Is the American Dream Incompatible with the Gospel?

Self-improvement is not by definition self-aggrandizement, nor is personal growth necessarily self-centered. There are so many places in the Bible where we are encouraged to grow.

Much is being said about how the recession is changing our behaviors, even our values. 

David Brooks of the New York Times in a recent Op Ed piece “The Gospel of Wealth” pointed out that people are saving more, downsizing their homes and cars. He also gives a shout-out to David Platt, a pastor and author of a new book, Radical: Taking Back Your Faith from the American Dream, as a prophet of that change. 

While I think that what Platt has to say is both radical and right on (He says megachurches tend to encourage consumer Christianity, for example), I disagree with him on this point: that the American Dream, with its elements of self-development and personal growth, is somehow antithetical to or incompatible with the Gospel.  

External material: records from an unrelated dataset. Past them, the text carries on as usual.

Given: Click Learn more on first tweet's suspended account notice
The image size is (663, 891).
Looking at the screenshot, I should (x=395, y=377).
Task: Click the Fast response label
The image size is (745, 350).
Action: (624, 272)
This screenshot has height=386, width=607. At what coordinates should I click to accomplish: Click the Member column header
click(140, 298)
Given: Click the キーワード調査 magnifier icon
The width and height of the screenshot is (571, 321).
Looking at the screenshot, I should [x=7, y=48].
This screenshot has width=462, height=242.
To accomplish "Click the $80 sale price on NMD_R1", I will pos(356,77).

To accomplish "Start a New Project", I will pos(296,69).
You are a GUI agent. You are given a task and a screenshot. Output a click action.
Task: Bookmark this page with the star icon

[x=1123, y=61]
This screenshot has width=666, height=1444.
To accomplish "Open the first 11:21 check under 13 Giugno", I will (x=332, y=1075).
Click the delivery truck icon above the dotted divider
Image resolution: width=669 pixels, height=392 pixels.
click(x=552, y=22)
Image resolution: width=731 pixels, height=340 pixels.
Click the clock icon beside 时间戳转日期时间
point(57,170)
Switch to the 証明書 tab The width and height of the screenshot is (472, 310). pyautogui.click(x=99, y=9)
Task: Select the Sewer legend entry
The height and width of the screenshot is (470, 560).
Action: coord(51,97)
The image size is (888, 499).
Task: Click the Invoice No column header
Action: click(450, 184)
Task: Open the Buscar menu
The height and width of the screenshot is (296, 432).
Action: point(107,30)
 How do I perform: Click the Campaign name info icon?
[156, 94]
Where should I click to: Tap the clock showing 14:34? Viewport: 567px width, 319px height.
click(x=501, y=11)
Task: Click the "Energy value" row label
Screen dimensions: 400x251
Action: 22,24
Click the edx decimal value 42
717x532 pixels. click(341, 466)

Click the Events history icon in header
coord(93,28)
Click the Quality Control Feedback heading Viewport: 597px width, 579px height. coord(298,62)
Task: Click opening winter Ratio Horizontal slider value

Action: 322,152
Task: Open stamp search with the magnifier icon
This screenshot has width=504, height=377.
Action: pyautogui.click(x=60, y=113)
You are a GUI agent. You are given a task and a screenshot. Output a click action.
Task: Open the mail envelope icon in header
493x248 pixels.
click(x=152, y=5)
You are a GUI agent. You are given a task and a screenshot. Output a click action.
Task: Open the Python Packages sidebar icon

Self-development is not by definition self-aggrandizement, nor is personal growth necessarily self-centered. There are so many places in the Bible where we are encouraged to grow: grow in Christ, grow in righteousness, grow in love and charity. In fact, I remember once hearing a Trappist monk define “sin” as the “refusal to grow.”

So, yes, let’s refocus our values and adopt new priorities and let’s keep growing in kindness and wisdom too.